Civil society organisations and United Nations agencies are working with the SADC parliamentary forum to discuss the UN Commission on the Status of Women Resolution 60/2 focusing on women, the girl child and HIV/AIDS.The aim of the resolution is to give full attention to the high levels of new HIV infections among young women and adolescent girls.
During the conference, a young politician from Zambia, Buumba Malambo, called on leaders and parliament members to support and implement laws that will change the lives of the girl child in Africa.
"We are still fighting for women to have representation in all sectors.
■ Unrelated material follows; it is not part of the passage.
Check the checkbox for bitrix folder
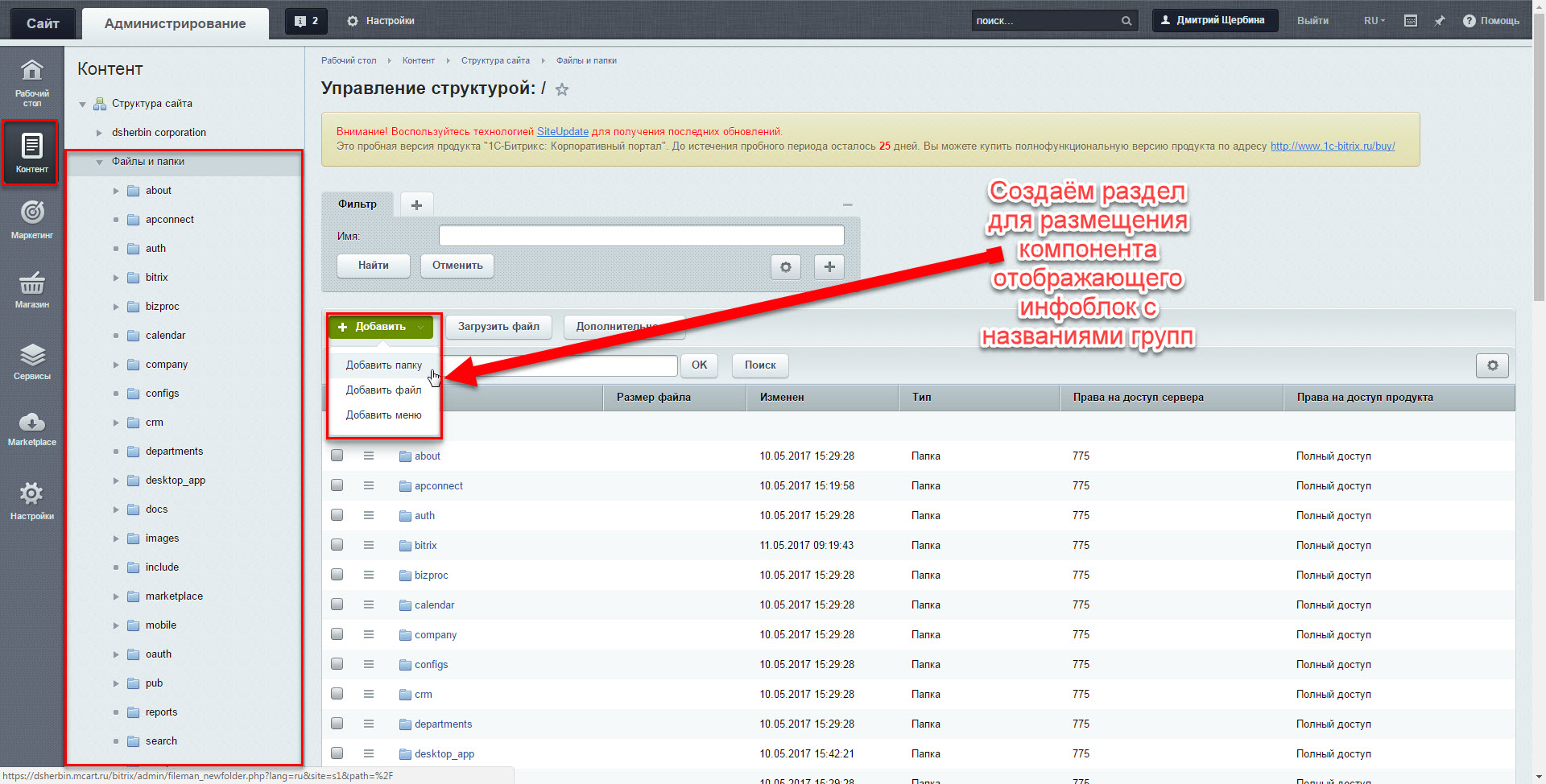Screen dimensions: 1546x784 tap(337, 545)
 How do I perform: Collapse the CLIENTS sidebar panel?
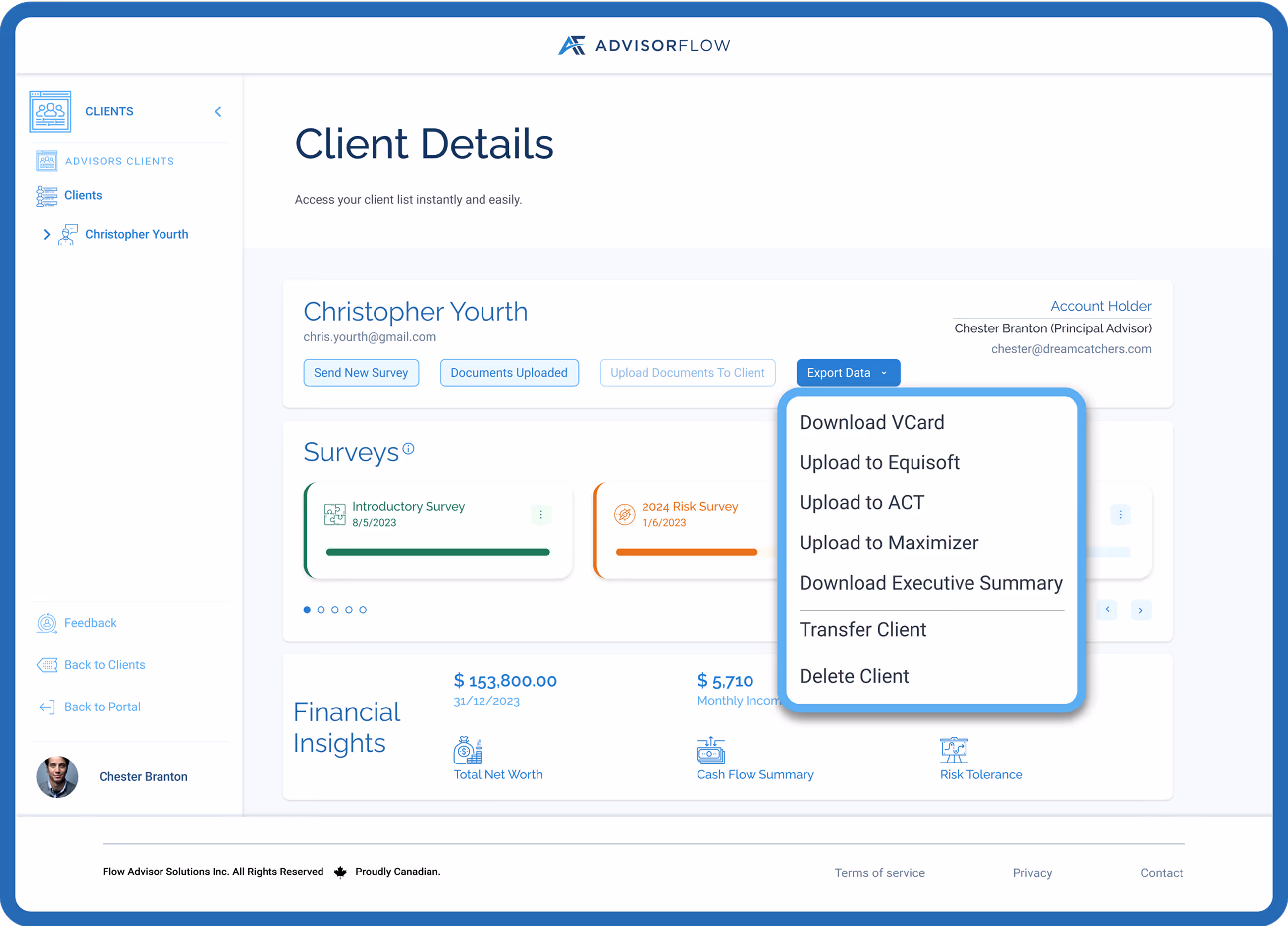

In the health sectors, 99 percent of the health benefits or regulations are decisions made by men," said Malambo.
She added that decisions made on whether a woman should carry out an abortion and have access to condoms are held back by patriarchal teachings.
A parliament member of Malawi, Jessie Kabwila, who is also the chairperson of the Regional Women's Parliamentary Caucus, said that more women should be elected to parliaments, a move that will help attain equality between men and women.
"Issues of women, sexual reproductive rights and health will remain a bad dream if you don't assist women to get into party politics and ensure that they are empowered to deliver on their mandate," said Kabwila.
She added that the outcomes of the meeting in Seychelles will be irrelevant if the role of women in politics is not enhanced.
Both the global Agenda 2030 and the Africa-focused Agenda 2063 recognise the essential role of parliaments and parliamentarians in achieving sustainable human development, including the achievement of healthy societies.
The United Nations estimates that around 2.3 million adolescent girls and young women ages 15 to 24 are living with HIV, constituting 60 per percent of young people living with the virus.
Education will help bring down such HIV/AIDS statistics, conference attendees said.
The resolution aims at promoting equal economic opportunities for women and girls, ensuring full engagement of men and boys, promoting access to and retention in education and enacting on and implementing laws, policies and strategies to eliminate gender-based violence and all forms of discrimination against women.
Though Seychelles was seen in the conference as an exemplary country as a very high percentage of girls complete their secondary education, there is still room for improvement, including in home life.
"In Seychelles, we tend not to talk about incest. It is still a common occurrence here but people are still not coming forward to talk about it. As women in the parliament, we must talk about it to make people understand that this is wrong and unacceptable in our society," said Chantal Ghislain, a parliament member of Seychelles and the Chairperson of the Women's Committee of the National Assembly of Seychelles.
The National Assembly of Seychelles is hosting the 41st Plenary Assembly Session of the SADC Parliamentary Forum from July 5 to 15.